THE PROBLEM:
Write out each line of the listing below word for word, omitting the pictures.

Word and element pointing entries:
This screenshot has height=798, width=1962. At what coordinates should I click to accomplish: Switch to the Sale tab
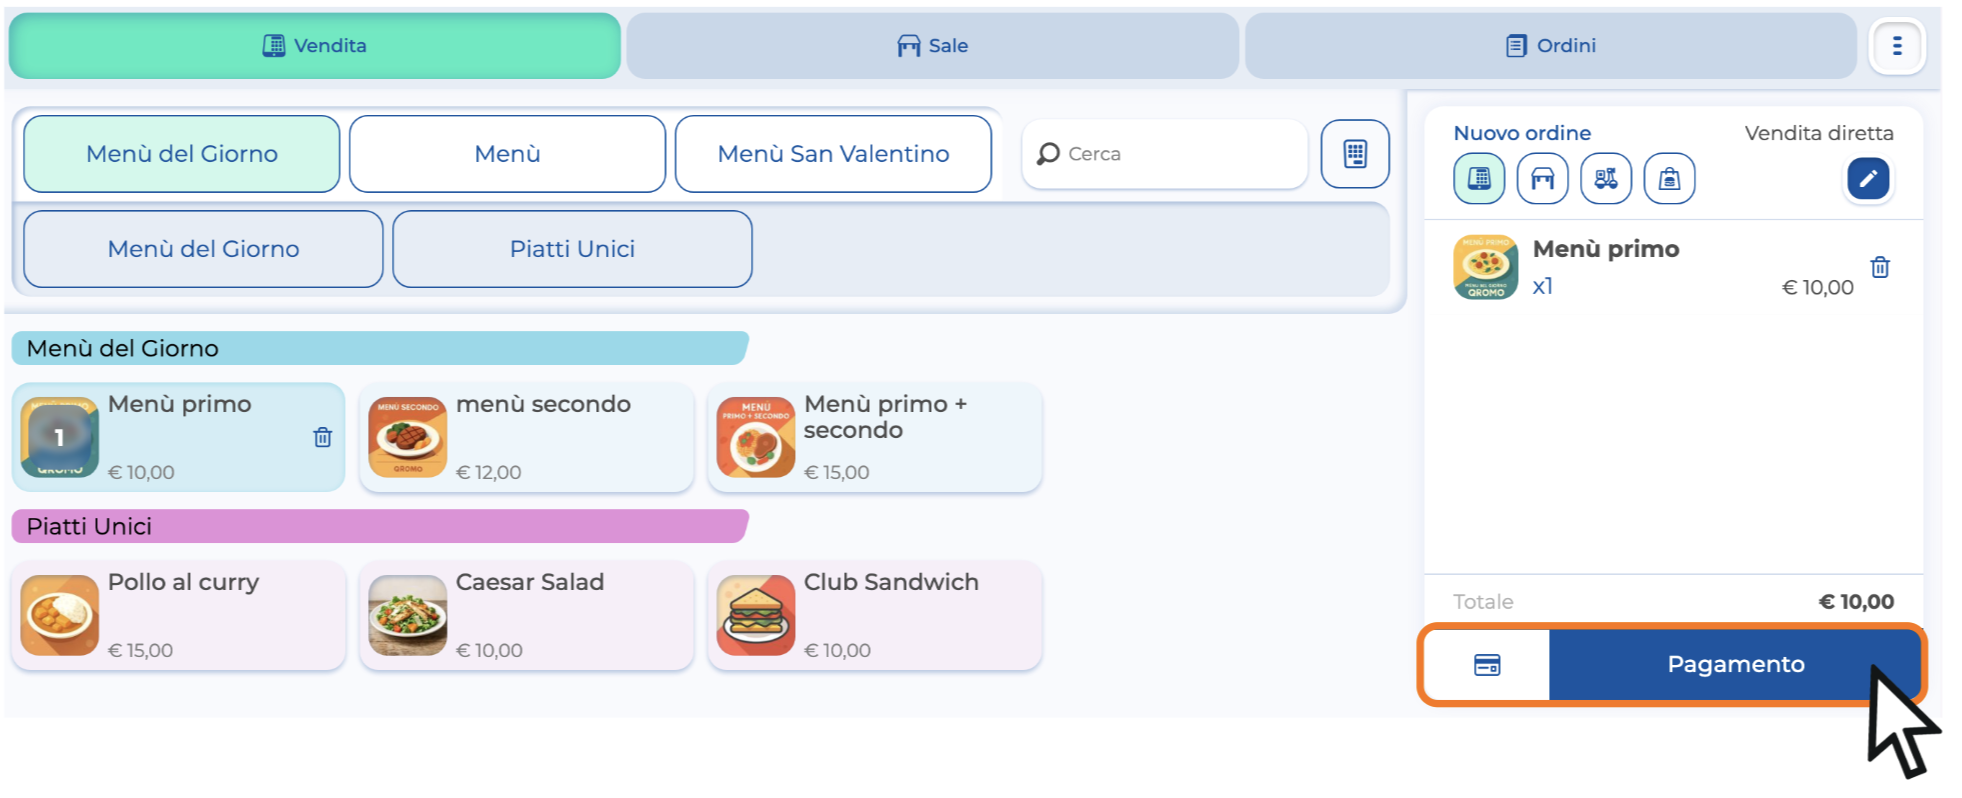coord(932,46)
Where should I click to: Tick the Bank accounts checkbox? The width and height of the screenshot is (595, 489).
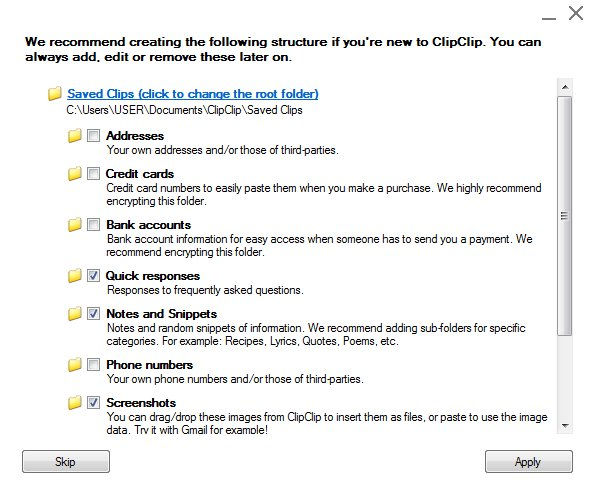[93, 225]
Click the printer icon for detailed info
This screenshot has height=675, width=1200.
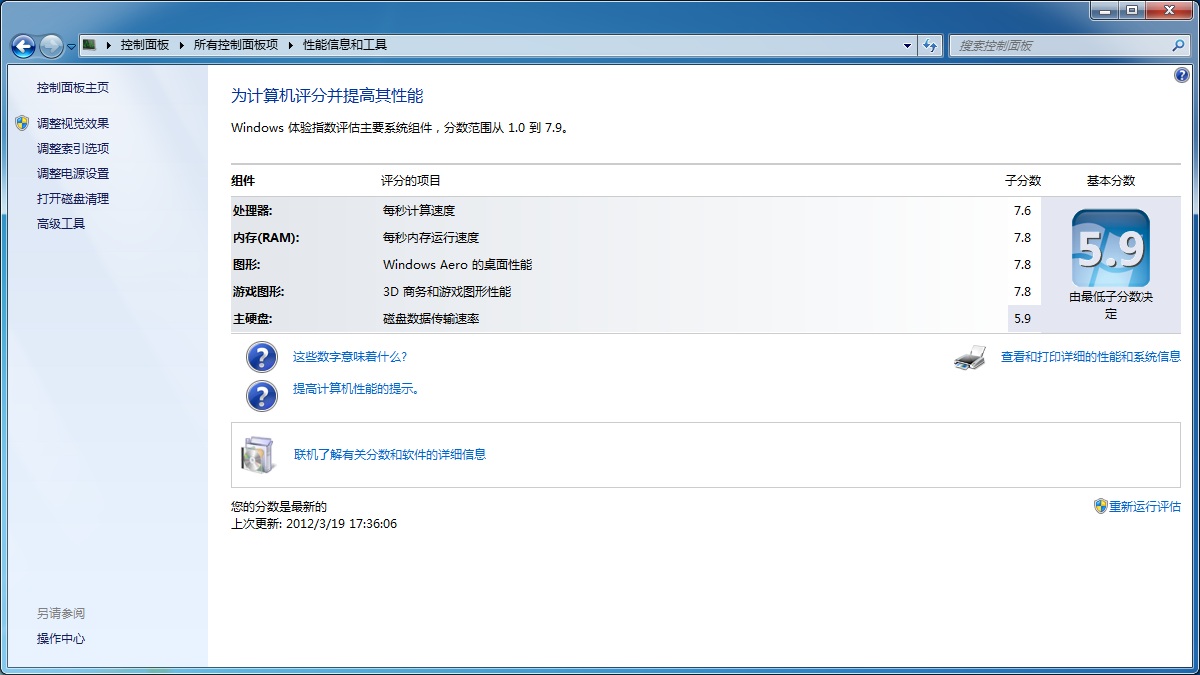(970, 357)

WRITTEN RESPONSE:
This screenshot has height=798, width=1962. At what coordinates should I click to accomplish: Switch to the Sale tab
coord(932,46)
Where should I click to: Tick the Bank accounts checkbox? The width and height of the screenshot is (595, 489).
[93, 225]
Click the printer icon for detailed info
This screenshot has height=675, width=1200.
(970, 357)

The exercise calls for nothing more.